═════ READING PASSAGE ═════
Development of strong and high-barrier food packaging films from cyclic-anhydride modified bacterial cellulose

Abstract

Using non-substituted and long-chain substituted cyclic anhydrides as the esterifying agents and dimethyl sulfoxide as the solvent, high water vapor/oxygen/bacterial resistant, mechanically/thermally strong, and biodegradable bacterial cellulose (BC) films have been fabricated according to a simple, efficient, and low-pollution surface modification protocol. The anhydride loading, reaction time and characterization in terms of the esterification degree, crystallinity, microstructures, transparency, barrier resistance, mechanical and thermal properties of the films, and fruit preservation tests were investigated. Modification with 10 wt% dodecenyl succinic anhydride (DSA) increased the dry tensile strength (TS) of the film to 124 MPa and the wet TS to 81 MPa in 30 min. Modification with 10 wt% octadecenyl succinic anhydride (OSA) reduced the water vapor permeability of the film by 84% and yielded the highest antimicrobial effect on the film surface. The film modified with 3 wt% of maleic anhydride (MA) had the strongest oxygen barrier and preserved strawberries most effectively. These films were totally biodegraded in soil within one month and exhibit strong potential to be bio-based and biodegradable food packaging materials.
═════
▶ [PROMPT 1]: Decide whether each statement agrees with the abstract, answering yes or no and quoting the words that settle it: (a) Modification with 10 wt% DSA brought the wet tensile strength of the film to 81 MPa. (b) The film modified with maleic anhydride showed the highest antimicrobial effect. (c) Water served as the solvent for the modification.
▶ [PROMPT 2]: According to the abstract, by what percentage did modification with 10 wt% octadecenyl succinic anhydride reduce the film's water vapor permeability?
The data after this point is separate material, unrelated to the abstract.
═════ DATA SHOWN ═════
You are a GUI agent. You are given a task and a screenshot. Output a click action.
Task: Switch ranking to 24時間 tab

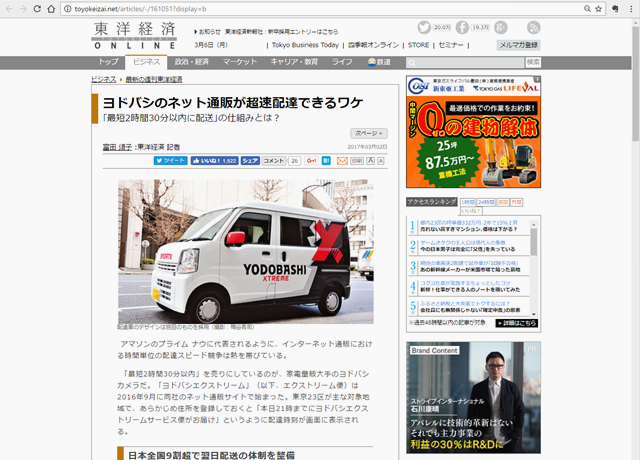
═════
▶ [EXPECTED ANSWER 1]:
(a) Yes: "Modification with 10 wt% dodecenyl succinic anhydride (DSA) increased the dry tensile strength (TS) of the film to 124 MPa and the wet TS to 81 MPa in 30 min."
(b) No: "Modification with 10 wt% octadecenyl succinic anhydride (OSA) reduced the water vapor permeability of the film by 84% and yielded the highest antimicrobial effect on the film surface."
(c) No: "dimethyl sulfoxide as the solvent"

▶ [EXPECTED ANSWER 2]: 84%